September 28, 2023
Tim McDonald, PhD, MPP| Rand Corporation
Bryan Dowd, PhD| University of Minnesota
“Efficiency is doing things right; effectiveness is doing the right things.”– Peter Drucker
We have been thinking recently about two sides to the coin of U.S. health reform: efficiency and affordability. The first side of the coin is the need for improved efficiency. Efficiency is what we need from healthcare providers, in the form of higher quality services and outcomes at lower costs. To improve efficiency, providers must either get better outcomes for the same money or, charge less, or use fewer resources for the same or better results. This is very challenging for providers to do.

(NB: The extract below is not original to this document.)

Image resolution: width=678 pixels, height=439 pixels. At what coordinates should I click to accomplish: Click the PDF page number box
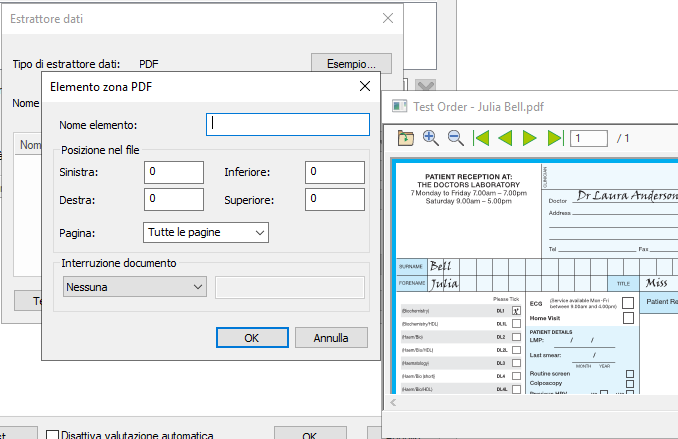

One such incentive could be the gain or loss of patient volume based on performance. Better-quality, lower-cost providers should gain more patients because of their efforts, and conversely, lower-quality, higher-cost providers should lose patients. This creates both an upside incentive (more patients for being better value) and a powerful downside incentive (fewer patients for being poorer value).
This reveals a truism of the first side of the coin: Implementing initiatives to encourage improved efficiency that result in a loss of revenue per patient will be easier if the initiative includes a way for providers to make up the lost revenue, e.g., by gaining more patients.
 In economic terms, this assumes that many of the practices’ costs are fixed, there is excess capacity to accommodate more patients, and there are positive profits associated with each patient.